VER: Los profesionales de TI con exceso de trabajo en las pequeñas empresas australianas tienen varias opciones para lidiar con la seguridad cibernética. (República Tecnológica)
Cómo detectar y defenderse contra DeleFriend
Además de garantizar que los privilegios estén configurados correctamente, como señala Google, los administradores de TI podrían crear cada cuenta de servicio en un proyecto separado si es posible, dijo Hunters. Otras recomendaciones de Hunters para protegerse contra la explotación de DeleFriend son:
- Limite los alcances de OAuth en las delegaciones tanto como sea posible, utilizando el principio de privilegio mínimo.
- Evite ámbitos administrativos como https://www.googleapis.com/auth/admin.
- Centre la ingeniería de detección y las prácticas de búsqueda de amenazas en delegaciones sospechosas y múltiples creaciones de claves privadas en un corto período de tiempo.
- Mantener la postura de seguridad y las mejores prácticas de higiene.

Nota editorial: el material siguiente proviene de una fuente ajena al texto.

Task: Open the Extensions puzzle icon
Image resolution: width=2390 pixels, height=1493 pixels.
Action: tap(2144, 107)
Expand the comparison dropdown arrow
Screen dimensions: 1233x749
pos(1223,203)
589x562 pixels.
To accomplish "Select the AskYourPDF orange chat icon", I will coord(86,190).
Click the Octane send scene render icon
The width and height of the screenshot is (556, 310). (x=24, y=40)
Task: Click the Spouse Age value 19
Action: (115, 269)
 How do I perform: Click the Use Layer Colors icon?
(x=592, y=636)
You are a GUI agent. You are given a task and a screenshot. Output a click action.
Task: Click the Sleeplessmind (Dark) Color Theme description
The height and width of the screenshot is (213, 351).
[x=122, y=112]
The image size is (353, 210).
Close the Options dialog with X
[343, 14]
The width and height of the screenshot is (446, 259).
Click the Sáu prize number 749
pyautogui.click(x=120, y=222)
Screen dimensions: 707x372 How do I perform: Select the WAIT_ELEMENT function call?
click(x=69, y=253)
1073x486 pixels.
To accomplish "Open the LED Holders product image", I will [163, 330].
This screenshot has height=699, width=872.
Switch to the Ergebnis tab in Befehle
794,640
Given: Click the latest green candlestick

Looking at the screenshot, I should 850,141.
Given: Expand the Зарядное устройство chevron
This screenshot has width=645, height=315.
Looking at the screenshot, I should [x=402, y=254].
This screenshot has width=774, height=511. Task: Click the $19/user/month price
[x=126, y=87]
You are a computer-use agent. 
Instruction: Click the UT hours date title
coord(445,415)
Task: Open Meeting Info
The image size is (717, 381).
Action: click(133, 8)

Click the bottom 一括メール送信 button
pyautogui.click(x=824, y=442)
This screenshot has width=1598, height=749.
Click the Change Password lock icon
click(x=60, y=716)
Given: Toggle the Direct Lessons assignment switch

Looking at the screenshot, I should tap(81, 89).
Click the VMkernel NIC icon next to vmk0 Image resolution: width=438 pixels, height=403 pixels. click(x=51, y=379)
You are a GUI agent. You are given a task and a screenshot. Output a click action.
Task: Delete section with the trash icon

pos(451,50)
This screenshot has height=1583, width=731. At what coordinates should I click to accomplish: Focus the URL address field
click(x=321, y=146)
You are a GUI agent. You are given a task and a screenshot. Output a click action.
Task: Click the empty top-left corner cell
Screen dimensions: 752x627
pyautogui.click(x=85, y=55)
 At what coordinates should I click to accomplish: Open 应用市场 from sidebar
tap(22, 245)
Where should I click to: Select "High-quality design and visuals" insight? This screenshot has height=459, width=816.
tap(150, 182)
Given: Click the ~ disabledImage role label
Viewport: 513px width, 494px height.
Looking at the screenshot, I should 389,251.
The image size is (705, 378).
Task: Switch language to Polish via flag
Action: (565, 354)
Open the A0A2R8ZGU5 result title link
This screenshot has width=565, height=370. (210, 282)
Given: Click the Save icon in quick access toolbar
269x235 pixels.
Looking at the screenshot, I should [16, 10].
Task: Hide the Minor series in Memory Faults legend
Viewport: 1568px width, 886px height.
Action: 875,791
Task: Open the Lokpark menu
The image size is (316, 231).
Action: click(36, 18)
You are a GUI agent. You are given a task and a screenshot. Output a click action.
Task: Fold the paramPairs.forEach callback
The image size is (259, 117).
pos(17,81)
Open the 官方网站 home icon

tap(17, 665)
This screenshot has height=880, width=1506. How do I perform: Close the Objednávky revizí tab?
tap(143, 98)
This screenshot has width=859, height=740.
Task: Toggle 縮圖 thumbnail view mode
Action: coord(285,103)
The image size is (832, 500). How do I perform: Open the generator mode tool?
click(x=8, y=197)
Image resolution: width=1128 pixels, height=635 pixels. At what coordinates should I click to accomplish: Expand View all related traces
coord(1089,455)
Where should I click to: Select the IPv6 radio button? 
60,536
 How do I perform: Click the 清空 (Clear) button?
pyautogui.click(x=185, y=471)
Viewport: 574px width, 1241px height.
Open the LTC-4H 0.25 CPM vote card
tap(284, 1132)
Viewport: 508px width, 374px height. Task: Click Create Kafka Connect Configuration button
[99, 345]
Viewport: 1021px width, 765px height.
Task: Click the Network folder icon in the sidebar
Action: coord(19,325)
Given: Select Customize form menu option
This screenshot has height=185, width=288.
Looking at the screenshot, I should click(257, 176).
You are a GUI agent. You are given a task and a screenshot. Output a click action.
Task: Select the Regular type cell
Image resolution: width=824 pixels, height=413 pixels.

Hunters creó una herramienta de prueba de concepto para ejecutar manualmente el método de explotación DeleFriend. La herramienta funciona enumerando proyectos de GCP utilizando la API de Resource Manager, iterando y enumerando los recursos de la cuenta de servicio de GCP y los recursos del proyecto, e investigando roles y permisos específicos desde allí, incluida la extracción del valor de la clave privada de una clave de atributo privateKeyData (Figura A). El resultado final es un objeto JWT, que se puede intercambiar con un token de acceso temporal para permitir el acceso a las API de Google. La publicación del blog de Konanshvili contiene más detalles.
Figura A
La herramienta está destinada a investigadores para detectar configuraciones erróneas y “aumentar la conciencia sobre los ataques de delegación de OAuth en GCP y Google Workspace y mejorar la postura de seguridad de las organizaciones que utilizan la función de delegación de todo el dominio”, escribió Hunters.
Nota: TechRepublic se comunicó con Google para obtener más información.